Types of illumination
Even "white" light can be generated in many different ways. Depending on the problem, light requirements, object size, installation dimensions etc., different lighting is used:
- Halogen incandescent lamps
- LED illumination
- Fluorescent light (high frequency)
- Metal halide light sources (as "cold light" sources with fibre optic transmission)
- Xenon strobe lamps and metal halide lamps are used quite rarely in industrial machine vision.
A special role in image processing plays LED lighting. Its characteristics such as durability, mechanical robustness, ideal arrangement capability in almost any housing shapes are ideal for machine vision purposes. Its light colour is not only white, but also red, green or blue, infrared or even ultraviolet. This allows for applications which would not be possible using other types of illumination. Therefore, many industrial machine vision applications are realised using LED illumination.
The concept of colour temperature
Not every white light source seems to have the same shade of white for the viewer. In case of colour (as well as monochrome) camera systems, it can also be observed that the images have colour effects, or that grey values are shifted significantly.
Daylight
White LED
fluorescent lamp
Halogen lamp
The temperature of a colour is measured and indicated in kelvin (K) and is a measure for the colour impression of a light source. The spectrum visible to the human eye ranges approximately between 2,790 and 11,000 kelvin.
The physical explanation for this phenomenon is the definition of a "black body radiator" according to Max Planck. A black body absorbs all incident radiation, i.e. it reflects no radiation. The colour temperature refers to the temperature of the black body which generates the same colour impression as the actually existing lighting.
A black body with a temperature of 5500 K has a radiation spectrum similar to that of daylight in the morning.
Each type of illumination has an individual light spectrum with a different distribution over the visible range of wavelengths with different intensity. An incandescent lamp does indeed have a complete spectrum which, however, has a typical bell-shaped intensity distribution of a "black body" radiator. Metal halide lamps, fluorescent lamps and LEDs even have very significant emissions in specific wavelength ranges.
Important for industrial machine vision
- Depending on the "white" lighting used, a differently tinged camera image is created. White LED lights appear strongly bluish, images using fluorescent lights seem to be greenish. Due to the increased red and infrared radiation, halogen lamps cause a very yellowish colour impression in the video image.
- Ambient light and daylight variations significantly influence the colour temperature and should be avoided in case of colour applications. Put an enclosure around your inspection area!
- The sensitivity of the camera sensor is also not identical for different colours. Additional distortion effects can occur.
- These inhomogeneous RGB colour portions can be corrected by means of white balancing. This is partially already done in the camera, on the frame grabber or by using software on the PC.
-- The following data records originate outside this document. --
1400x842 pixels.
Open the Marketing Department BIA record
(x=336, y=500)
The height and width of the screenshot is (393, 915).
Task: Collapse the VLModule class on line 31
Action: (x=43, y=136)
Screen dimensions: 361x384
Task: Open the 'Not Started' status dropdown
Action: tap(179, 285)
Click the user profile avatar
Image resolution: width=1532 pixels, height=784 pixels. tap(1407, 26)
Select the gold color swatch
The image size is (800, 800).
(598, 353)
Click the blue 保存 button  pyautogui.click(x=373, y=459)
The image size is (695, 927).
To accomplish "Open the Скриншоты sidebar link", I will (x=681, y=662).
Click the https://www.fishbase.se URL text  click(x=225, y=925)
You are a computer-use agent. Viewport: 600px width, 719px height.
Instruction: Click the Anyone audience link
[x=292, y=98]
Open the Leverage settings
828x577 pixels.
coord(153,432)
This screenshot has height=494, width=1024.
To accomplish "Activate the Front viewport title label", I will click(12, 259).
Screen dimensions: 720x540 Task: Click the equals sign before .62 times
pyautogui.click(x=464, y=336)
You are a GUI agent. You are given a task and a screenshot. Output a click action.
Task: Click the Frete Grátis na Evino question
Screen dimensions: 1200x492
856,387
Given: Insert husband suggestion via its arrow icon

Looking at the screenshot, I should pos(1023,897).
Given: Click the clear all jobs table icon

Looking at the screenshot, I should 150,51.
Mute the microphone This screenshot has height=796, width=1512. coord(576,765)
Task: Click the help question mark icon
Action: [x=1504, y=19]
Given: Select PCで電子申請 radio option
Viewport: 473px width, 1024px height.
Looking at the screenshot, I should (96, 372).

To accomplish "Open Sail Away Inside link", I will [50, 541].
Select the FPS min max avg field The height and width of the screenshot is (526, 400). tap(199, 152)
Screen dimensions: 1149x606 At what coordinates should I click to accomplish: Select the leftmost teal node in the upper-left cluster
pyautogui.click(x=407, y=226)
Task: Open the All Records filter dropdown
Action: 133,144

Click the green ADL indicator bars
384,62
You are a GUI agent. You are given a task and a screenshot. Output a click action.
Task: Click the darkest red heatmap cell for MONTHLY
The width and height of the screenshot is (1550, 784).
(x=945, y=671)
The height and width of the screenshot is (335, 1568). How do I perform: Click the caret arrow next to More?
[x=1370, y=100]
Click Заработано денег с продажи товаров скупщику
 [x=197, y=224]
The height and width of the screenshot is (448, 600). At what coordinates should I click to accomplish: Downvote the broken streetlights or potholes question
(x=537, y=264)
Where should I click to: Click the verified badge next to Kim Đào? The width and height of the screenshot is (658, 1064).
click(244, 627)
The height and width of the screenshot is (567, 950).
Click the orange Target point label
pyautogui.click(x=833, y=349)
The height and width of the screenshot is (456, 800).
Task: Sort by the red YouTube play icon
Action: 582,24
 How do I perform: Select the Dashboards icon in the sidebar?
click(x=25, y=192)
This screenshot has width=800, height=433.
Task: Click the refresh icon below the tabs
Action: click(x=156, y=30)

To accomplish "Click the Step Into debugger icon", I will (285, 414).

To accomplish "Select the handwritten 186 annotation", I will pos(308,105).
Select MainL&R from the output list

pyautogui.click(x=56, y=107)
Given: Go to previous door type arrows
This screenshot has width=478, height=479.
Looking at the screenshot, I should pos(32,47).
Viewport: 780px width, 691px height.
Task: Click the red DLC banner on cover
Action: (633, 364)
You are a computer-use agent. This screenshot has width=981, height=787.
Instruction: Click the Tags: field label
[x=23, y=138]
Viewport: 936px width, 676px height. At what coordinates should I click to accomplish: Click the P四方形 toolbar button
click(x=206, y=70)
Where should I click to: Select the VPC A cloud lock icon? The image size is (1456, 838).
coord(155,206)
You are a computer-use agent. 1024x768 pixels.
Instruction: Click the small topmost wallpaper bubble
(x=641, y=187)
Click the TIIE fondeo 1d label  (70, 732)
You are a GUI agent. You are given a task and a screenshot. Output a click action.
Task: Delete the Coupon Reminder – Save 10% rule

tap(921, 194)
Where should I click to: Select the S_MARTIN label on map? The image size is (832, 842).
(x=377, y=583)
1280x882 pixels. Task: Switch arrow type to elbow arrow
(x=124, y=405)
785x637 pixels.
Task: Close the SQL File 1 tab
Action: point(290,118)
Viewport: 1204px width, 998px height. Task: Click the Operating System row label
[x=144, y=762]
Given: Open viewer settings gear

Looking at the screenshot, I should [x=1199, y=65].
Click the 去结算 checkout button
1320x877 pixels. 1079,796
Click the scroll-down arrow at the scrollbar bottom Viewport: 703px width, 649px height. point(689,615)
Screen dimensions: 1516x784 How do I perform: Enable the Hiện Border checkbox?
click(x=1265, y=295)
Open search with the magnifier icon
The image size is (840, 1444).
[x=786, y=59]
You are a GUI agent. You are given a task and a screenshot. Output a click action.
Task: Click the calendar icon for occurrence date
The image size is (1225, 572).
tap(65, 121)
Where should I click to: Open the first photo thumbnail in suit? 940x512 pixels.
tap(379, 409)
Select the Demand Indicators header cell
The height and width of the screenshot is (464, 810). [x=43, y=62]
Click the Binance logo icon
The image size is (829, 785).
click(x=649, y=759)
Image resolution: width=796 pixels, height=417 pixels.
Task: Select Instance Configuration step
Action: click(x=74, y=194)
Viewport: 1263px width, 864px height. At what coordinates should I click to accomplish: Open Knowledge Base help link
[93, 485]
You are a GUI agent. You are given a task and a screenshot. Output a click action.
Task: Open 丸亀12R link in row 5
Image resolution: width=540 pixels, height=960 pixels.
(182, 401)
- Due to the aging process, the colour temperature of the lighting is shifted. Halogen lights will shine darker, therefore they emit more red portions, in case of white LEDs fluorescence dyes are destroyed and the native blue emission becomes increasingly evident. Then a regular calibration is required.
- When using white light, optical errors can appear in the resulting video image, no matter if you use a colour camera or a monochrome camera. The longitudinal and transversal chromatic error may be compensated by high-quality optics in order to avoid these colour or grey fringe effects.
- A simple solution to avoid this effect in case of monochrome cameras is the use of monochromatic light (blue, green, red, etc.) produced by LEDs. Images richer in contrast are the result.